Crime File: a deadly duo

Say Nothing By Brad Parks

How far would you go to protect someone you love? Lie for them? Interfere with the course of justice? Kill someone? That’s the premise at the heart of Say Nothing, a clever, pacy new thriller from American author Brad Parks best known for his award-winning books about private eye Carter Ross.

In Say Nothing there’s no drawn out lead-in, the action begins from the first page. As Judge Scott Sampson prepares to pick up his twins from school for their regular swimming session he gets a text from his wife saying she’s taken them to the doctor. At first, he’s just disappointed. He gets too little time with the six-year-olds.

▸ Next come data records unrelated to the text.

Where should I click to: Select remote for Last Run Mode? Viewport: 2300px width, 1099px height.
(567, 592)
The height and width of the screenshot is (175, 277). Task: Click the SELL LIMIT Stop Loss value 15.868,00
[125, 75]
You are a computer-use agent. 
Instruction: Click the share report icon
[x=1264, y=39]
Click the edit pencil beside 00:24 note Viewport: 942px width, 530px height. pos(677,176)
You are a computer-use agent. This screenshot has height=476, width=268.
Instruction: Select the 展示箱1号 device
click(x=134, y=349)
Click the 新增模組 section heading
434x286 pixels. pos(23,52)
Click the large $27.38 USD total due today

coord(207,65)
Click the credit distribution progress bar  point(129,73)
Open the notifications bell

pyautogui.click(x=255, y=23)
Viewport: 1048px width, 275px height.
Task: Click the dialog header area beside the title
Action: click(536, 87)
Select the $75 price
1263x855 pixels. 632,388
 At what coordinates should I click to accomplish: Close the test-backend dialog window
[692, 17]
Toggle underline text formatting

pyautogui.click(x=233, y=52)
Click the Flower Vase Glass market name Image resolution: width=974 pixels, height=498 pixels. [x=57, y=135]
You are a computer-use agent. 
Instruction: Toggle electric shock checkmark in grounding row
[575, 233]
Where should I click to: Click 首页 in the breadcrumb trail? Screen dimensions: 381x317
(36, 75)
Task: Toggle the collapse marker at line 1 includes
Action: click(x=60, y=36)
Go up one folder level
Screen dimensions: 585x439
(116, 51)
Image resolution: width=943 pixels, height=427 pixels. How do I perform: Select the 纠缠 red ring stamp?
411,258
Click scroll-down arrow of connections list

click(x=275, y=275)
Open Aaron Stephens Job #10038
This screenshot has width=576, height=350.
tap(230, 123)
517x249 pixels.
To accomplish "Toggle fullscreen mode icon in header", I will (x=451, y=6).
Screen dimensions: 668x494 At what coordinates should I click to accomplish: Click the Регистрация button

But when his wife arrives home alone, he quickly discovers the reality is far more crushing. His whole world is being threatened.

It’s not long before he gets a phone call. Someone wants the Judge to ensure that an important case he’s handling works out in their favour. But the rules keep changing and somehow, the kidnappers seem to be able to keep track of his every move. What Sampson gradually realises is that he can trust no one, not even those closest to him.

Parks doesn’t pull any punches as he sends Sampson on his nightmare journey to save his children. His agony, mental and physical, is visceral not just the fear for his children but also the realisation that  position, power and friendships don’t really count for anything when faced with ruthless opponents. Parks takes the readers on a frenetic ride building up to an ending that is as real as a punch to the stomach.

Say Nothing is published  by Faber & Faber.

Police At The Station And They Don’t Look Friendly by Adrian McKinty 

It’s easy to get bogged down in the rough and tumble of Adrian McKinty’s thrillers featuring Detective Inspector Sean Duffy and under-appreciate the brutally authentic brush strokes that McKinty uses to depict one of Britain’s most bloody periods.

It’s Belfast, 1988, and any pretext of political or religious altruism has been long obliterated. The lines between Catholic and Protestant are rigid and enforced by men and women who think nothing of meting out brutal, often deadly attacks, as warning or retribution. Hidden behind his typical blarney and bravado, Duffy’s life is falling apart. His well-to-do protestant girlfriend has taken their baby daughter and headed home to her father’s house. Temporarily. Or so he hopes.

At work, a Catholic serving with the Royal Ulster Constabulary, he’s never fitted in. When the the body of a young drug dealer is found the only unusual thing is that he’d been killed with a crossbow. Except it’s not one drug dealer. But two. And Duffy doesn’t believe in coincidences. Even when his bosses order him off the case and Internal Affairs turn their torch on him, he just can’t let things go. When he stumbles on a link to secrets men in very high places thought long forgotten, he finds himself literally digging his own grave.

McKinty consistently serves up a fabulous mix of tension, insubordination and occasional laugh-aloud humour. Police at the Station and They Don’t Look Friendly, published by Serpent’s Tail, is the sixth in the Duffy series. And it’s another winner.